Sydney drag legend Vanity tells us about creating her revolutionary business Wigs By Vanity, why she won’t be competing on Drag Race, and performing at Palmy Drag Fest.
Vanity is celebrating her 26th year doing drag, and when you ask the inevitable question about whether she will appear on Drag Race Down Under, she is quick to highlight, “I feel at this point, I should be congratulated or rewarded for getting this far without it!”
“I’m really happy for queens to have a platform and glad to see sisters who are taken up notches by being on the show and getting recognition, gigs, and good money,” she says of the Down Under franchise, adding, “but I’m disappointed that they don’t have more seasoned queens. It’s almost insulting as a professional old-school drag queen not to see people from my generation on there.”
So why hasn’t Vanity personally put her hand up to star in Down Under?
“My mental health is very important to me,” she says, confessing that she has battled with depression and anxiety.
“I don’t have that drive in me anymore. I have a very comfortable life. I’ve worked really hard to establish a position for myself in the greater community that I don’t want to risk tampering with Drag Race,” she says, wisely pointing out, “You have no control over how you’re edited or how you’re perceived. I don’t trust the platform, and I can’t risk losing my business. This is what I’ve worked my whole life for.”
Her business, Wigs By Vanity, which she co-owns with television icon Courtney Act, changed the world of drag years before RuPaul’s Drag Race reared its head.
Established in 2003 as a store on eBay, Vanity, and Courtney visited China to get Vanity’s unique designs for lace front wigs created. “When we held our first samples in our hands, we just looked at each other and said, ‘We’re gonna be rich!” she laughs, detailing that because all wigs are essentially handcrafted, the ability to create enough stock to scale up and build an empire isn’t viable.
In 2007, the business became its own online store (wigsbyvanity.com), and Vanity has created 25 designs in 70 different colours, setting an international drag standard in affordable lace-front wigs, which were previously only seen on the heads of celebrities and the very wealthy.

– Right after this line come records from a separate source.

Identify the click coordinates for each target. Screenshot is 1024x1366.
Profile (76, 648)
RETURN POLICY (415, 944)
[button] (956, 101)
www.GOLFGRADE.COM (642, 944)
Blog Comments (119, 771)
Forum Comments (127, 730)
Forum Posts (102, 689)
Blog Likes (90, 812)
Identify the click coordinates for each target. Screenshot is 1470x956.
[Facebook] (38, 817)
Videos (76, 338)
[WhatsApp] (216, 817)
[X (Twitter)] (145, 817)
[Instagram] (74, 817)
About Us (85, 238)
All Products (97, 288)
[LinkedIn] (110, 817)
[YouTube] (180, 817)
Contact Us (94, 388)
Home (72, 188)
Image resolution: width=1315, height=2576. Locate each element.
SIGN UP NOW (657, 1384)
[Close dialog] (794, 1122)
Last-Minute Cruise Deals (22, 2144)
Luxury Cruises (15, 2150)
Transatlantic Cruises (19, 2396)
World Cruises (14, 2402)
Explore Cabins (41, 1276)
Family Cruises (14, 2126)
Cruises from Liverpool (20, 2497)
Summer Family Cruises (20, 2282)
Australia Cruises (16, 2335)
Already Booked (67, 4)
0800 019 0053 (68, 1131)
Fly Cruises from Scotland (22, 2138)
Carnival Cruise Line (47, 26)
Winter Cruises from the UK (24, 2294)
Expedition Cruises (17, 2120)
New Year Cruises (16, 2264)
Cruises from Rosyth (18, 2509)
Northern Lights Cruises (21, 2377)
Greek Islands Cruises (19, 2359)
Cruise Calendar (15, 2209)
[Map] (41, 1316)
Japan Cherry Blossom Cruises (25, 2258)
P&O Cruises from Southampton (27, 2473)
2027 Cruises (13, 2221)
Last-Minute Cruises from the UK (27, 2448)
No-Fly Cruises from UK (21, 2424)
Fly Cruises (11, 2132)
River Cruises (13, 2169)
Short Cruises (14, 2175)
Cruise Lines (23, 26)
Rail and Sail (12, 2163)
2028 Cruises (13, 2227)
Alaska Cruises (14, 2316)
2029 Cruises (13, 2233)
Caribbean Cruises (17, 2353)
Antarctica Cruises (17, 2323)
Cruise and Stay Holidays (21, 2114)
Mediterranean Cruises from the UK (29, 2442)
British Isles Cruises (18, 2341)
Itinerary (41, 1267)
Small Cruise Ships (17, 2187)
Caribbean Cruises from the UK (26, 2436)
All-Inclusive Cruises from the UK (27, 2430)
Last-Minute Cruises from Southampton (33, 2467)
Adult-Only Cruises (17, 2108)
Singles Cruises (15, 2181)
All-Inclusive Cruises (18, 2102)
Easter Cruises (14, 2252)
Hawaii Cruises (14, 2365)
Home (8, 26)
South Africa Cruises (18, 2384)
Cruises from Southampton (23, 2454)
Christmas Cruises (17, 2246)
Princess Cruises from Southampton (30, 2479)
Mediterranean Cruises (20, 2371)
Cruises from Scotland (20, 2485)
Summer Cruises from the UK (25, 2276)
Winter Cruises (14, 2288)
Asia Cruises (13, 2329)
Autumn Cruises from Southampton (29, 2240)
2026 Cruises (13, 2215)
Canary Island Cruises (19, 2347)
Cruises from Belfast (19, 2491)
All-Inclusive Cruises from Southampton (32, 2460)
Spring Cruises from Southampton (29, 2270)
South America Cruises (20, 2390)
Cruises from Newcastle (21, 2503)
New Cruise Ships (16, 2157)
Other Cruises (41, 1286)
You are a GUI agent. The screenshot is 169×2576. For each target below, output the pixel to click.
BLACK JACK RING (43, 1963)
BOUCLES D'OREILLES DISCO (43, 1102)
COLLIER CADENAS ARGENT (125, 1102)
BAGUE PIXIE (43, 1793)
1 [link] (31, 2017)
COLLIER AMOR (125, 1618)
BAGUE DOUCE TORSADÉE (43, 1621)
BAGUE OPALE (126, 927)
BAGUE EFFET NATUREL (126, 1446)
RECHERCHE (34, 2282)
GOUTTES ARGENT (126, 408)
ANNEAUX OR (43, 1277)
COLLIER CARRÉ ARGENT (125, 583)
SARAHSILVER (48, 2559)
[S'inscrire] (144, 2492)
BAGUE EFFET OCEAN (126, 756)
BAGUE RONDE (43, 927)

Like many businesses, Wigs By Vanity was badly affected by COVID. “It was known as the great wig famine,” Vanity tells us, explaining that they lost the ability to produce the lace-front wigs that they had become known for.
“So we had to shift the fashion again,” she says, telling us they renewed their focus on hard-front wigs.
“I’m glad that we lost that ability to make that original wig because it forced us to innovate,” she says triumphantly, adding that from time to time, they will even receive an order placed by RuPaul Charles himself.
At next month’s Palmy Drag Fest, Vanity will take the New Zealand stage for the first number, having only done a number at Caluzzi once before when visiting Auckland on holiday.
She tells us that while her drag is founded on the realism of female impersonation, she likes character-driven drag that focuses on who her look is channelling.
“At the moment, I’m heavily inspired by Barbie. A few years ago, I had a few extra kilos on before I had my surgery, so I would wear beautiful caftans and become this older, glamorous woman…and at Christmas, I do Mariah.”
But when she hits Palmerston North, it won’t just be about what Vanity is serving onstage.
“It’s really about getting amongst the people and letting them buy me drinks and getting absolutely blind drunk. I’m an old-fashioned good-time girl!” she promises.